**Your goal**
Look in the listing below for the line that has "Given: Click the sheet number 17 field", then return it and each following line up to and including the one with "The height and", exactly and without pictures.

++++ Extracted entries ++++

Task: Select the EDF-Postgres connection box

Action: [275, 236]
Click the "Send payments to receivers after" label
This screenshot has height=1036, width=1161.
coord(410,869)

++++
++++ Extracted entries ++++

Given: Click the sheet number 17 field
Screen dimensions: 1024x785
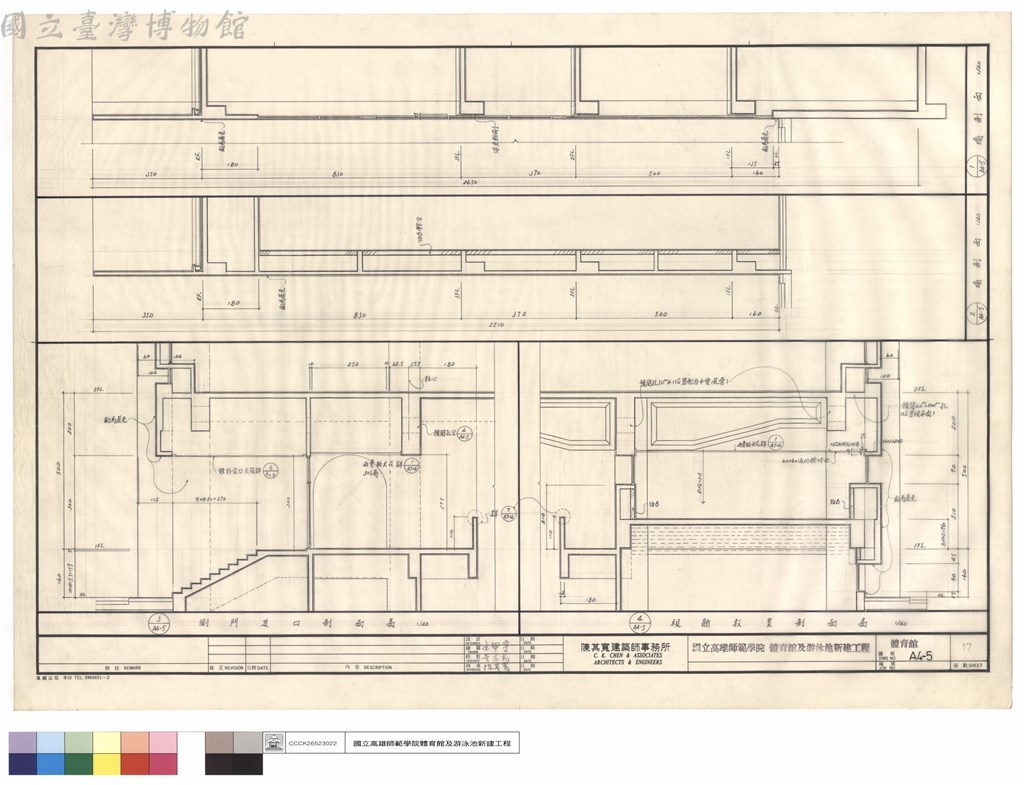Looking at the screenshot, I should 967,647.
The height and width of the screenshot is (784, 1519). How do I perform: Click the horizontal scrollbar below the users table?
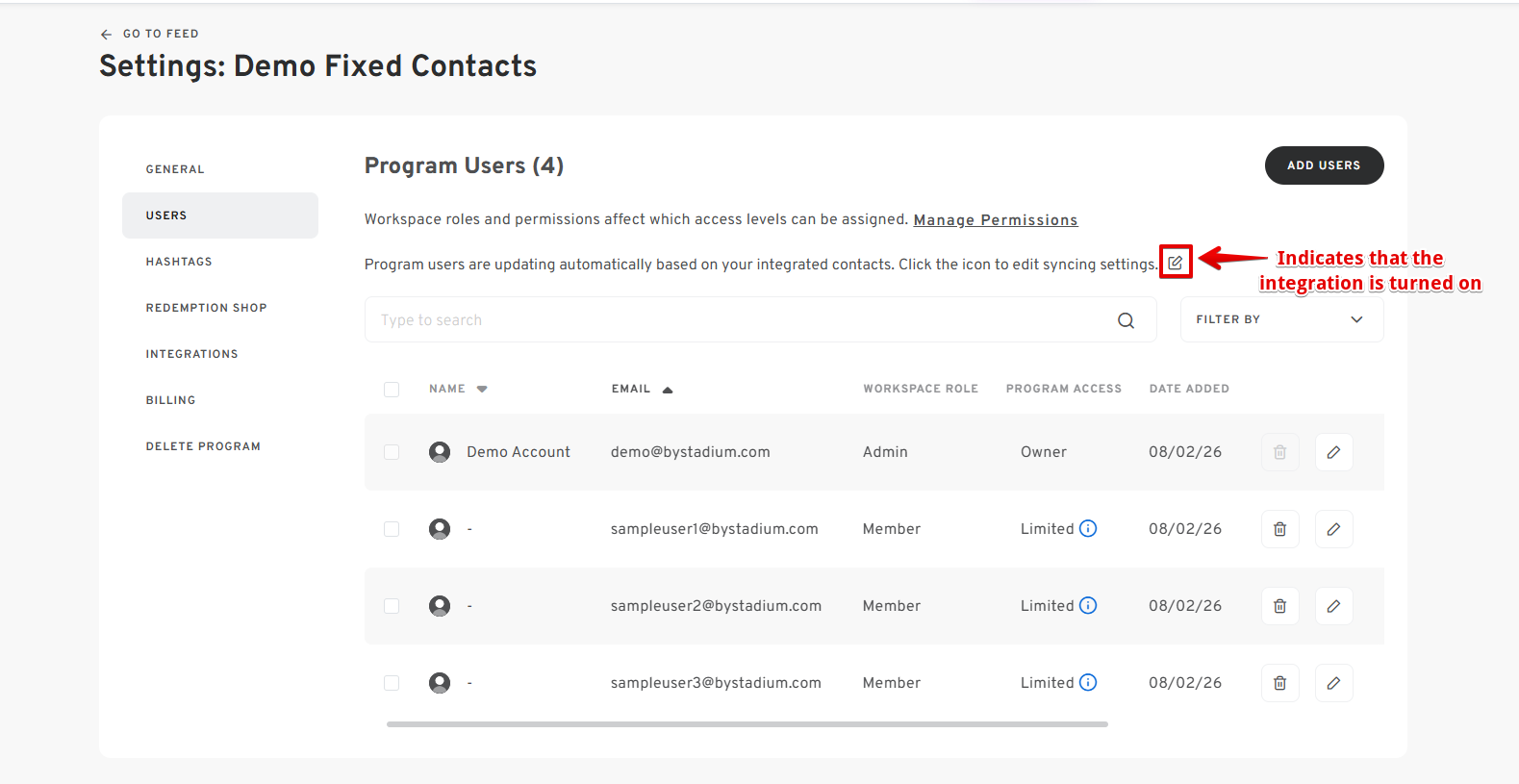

++++

**Your solution**
Given: Click the sheet number 17 field
Screen dimensions: 1024x785
Looking at the screenshot, I should 967,647.
The height and width of the screenshot is (784, 1519). How do I perform: Click the horizontal scrollbar below the users table?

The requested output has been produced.